** Material for this exercise **
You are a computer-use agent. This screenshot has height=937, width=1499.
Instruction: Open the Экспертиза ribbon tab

---

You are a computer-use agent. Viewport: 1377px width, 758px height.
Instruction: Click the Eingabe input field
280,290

--

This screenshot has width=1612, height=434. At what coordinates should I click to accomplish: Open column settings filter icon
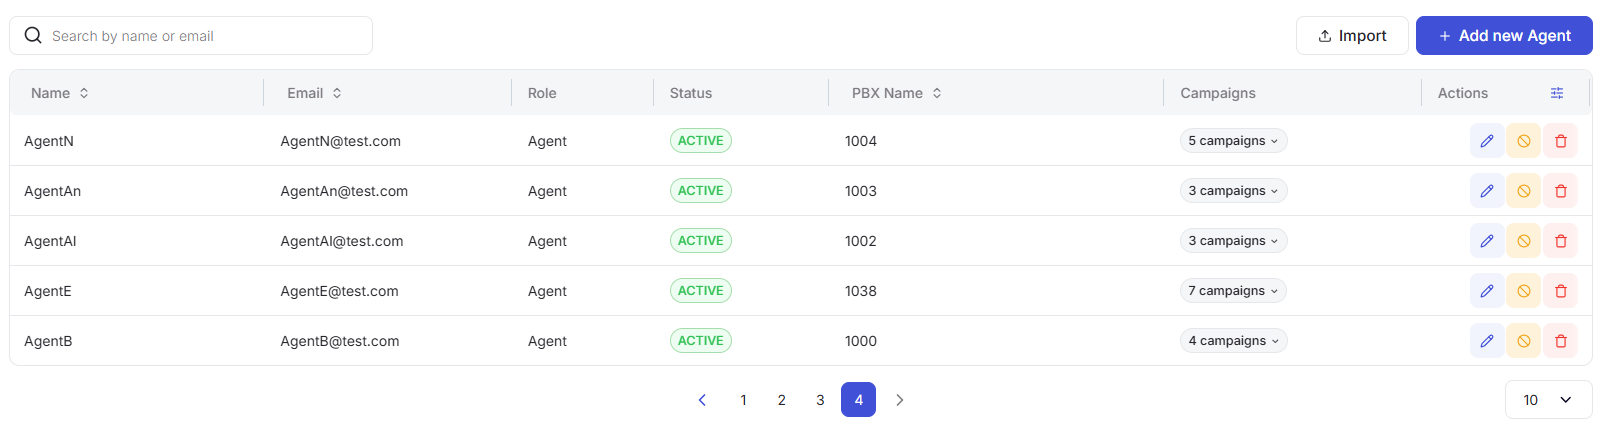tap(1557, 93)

** What this task involves **
Set down, from the entries above, exactly the lines from the one with "You are a computer-use agent. This" up to and including the one with "Instruction: Open the Экспертиза ribbon tab", and no other lines.

** Exercise output **
You are a computer-use agent. This screenshot has height=937, width=1499.
Instruction: Open the Экспертиза ribbon tab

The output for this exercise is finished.